JSON log format

Elastic Stack Logstash
1

Hi!
I have filebeat, logstash and json log format in application.
It looks like this:

{"timestamp":1459152943492,"date":"Mar 28, 2016 10:15:43 AM","hostname":"hostname","username":"tomcat","level":"INFO","thread":"SimpleAsyncTaskExecutor-3","classname":"com.ju.source.download.service.DownloadServiceImpl","filename":"DownloadServiceImpl.java","linenumber":159,"methodname":"downloadSources","message":"full message here"}

How can i ship it to Elastic more quickly and maybe community have best practise for this?)
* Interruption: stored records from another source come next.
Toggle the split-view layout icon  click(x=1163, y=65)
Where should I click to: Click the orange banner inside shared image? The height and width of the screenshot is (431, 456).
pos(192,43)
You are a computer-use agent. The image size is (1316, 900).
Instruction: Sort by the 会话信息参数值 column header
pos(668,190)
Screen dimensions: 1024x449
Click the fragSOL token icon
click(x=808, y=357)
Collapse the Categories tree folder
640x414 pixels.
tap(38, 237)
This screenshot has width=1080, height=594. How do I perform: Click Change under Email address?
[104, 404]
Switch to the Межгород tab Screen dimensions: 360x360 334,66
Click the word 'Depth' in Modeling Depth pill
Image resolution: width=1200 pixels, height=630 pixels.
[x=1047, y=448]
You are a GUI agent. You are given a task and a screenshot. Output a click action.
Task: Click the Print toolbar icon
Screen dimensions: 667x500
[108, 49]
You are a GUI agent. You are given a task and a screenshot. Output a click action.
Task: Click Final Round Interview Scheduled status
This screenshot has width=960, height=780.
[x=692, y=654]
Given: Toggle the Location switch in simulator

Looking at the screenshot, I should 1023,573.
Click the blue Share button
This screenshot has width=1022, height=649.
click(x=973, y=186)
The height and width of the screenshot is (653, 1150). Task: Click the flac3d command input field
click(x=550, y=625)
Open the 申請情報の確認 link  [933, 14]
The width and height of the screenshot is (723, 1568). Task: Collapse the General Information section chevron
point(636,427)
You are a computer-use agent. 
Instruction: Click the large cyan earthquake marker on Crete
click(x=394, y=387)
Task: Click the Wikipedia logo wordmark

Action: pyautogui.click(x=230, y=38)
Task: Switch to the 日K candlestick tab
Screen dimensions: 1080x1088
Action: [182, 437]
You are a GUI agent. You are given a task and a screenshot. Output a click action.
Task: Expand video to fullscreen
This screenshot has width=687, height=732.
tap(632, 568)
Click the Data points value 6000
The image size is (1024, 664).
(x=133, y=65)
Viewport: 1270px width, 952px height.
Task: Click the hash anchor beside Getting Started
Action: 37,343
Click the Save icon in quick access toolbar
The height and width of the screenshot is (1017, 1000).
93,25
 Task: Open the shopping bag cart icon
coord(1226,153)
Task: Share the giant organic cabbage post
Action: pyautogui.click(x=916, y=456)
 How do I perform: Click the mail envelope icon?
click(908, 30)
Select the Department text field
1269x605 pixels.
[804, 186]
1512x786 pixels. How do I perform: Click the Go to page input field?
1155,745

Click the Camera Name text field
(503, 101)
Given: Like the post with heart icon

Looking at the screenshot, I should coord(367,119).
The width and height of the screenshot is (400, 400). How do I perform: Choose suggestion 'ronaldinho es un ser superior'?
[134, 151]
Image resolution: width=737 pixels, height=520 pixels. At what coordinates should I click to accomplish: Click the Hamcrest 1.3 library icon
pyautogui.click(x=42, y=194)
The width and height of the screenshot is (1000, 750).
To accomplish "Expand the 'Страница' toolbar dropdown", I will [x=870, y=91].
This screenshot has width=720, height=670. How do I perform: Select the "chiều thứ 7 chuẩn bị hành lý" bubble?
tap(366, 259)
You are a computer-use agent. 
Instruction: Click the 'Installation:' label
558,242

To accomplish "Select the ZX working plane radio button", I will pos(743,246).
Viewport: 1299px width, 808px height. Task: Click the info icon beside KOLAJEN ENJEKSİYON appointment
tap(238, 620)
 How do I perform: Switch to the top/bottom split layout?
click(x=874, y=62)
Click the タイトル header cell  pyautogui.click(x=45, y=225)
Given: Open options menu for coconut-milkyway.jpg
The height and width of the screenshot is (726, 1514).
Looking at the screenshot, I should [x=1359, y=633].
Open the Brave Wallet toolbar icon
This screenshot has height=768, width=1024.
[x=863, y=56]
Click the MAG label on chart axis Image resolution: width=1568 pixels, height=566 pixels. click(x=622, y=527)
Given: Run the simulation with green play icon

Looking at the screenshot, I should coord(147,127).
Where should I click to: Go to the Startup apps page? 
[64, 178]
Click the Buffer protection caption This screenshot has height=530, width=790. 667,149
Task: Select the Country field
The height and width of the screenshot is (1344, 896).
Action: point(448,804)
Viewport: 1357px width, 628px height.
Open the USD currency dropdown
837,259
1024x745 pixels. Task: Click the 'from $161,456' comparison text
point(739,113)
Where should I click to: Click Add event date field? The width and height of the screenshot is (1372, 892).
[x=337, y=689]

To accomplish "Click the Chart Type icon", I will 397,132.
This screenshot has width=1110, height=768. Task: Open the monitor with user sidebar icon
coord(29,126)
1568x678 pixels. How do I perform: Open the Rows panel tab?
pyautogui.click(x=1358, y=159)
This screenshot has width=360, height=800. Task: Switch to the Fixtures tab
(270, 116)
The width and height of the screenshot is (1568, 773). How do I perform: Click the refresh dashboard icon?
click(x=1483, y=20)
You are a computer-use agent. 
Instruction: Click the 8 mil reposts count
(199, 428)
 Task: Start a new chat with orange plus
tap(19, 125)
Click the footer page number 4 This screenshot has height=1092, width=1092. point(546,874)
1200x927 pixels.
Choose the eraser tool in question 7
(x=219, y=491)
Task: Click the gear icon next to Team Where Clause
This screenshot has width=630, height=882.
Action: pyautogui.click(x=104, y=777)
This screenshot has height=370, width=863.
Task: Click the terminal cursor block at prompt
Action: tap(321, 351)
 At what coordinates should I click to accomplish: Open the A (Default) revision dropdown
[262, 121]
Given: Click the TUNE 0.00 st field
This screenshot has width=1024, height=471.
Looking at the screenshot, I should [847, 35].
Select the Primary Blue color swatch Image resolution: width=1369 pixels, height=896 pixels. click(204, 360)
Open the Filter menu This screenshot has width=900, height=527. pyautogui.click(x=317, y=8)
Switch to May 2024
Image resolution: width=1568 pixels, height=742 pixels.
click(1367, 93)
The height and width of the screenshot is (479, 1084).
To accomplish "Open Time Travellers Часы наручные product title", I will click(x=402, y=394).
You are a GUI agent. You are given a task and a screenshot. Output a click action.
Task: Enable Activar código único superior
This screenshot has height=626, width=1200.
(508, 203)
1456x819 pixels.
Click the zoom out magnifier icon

Not its working like this:

if [type] == "json" {
json {
source => "message"
}
}

It works pretty good, but some problems goes on too:

  1. I will not use any filters
  2. Timestamp not matched to real field and matched as additional
  3. Thats all :slight_smile:

Maybe anyone have experience with json?

2

Not its working like this:

Did you mean "now it's working like this" or did you actually mean that it isn't working?

About your questions:

  1. We can't help without getting your full configuration and an example input event.
  2. I don't understand the question fully, but it sounds like you don't have a date filter or that it's incorrectly configured. Again, seeing your configuration and example event would make it posisble to help.
3

Yep, its working now)
I will find best practices for Json processing.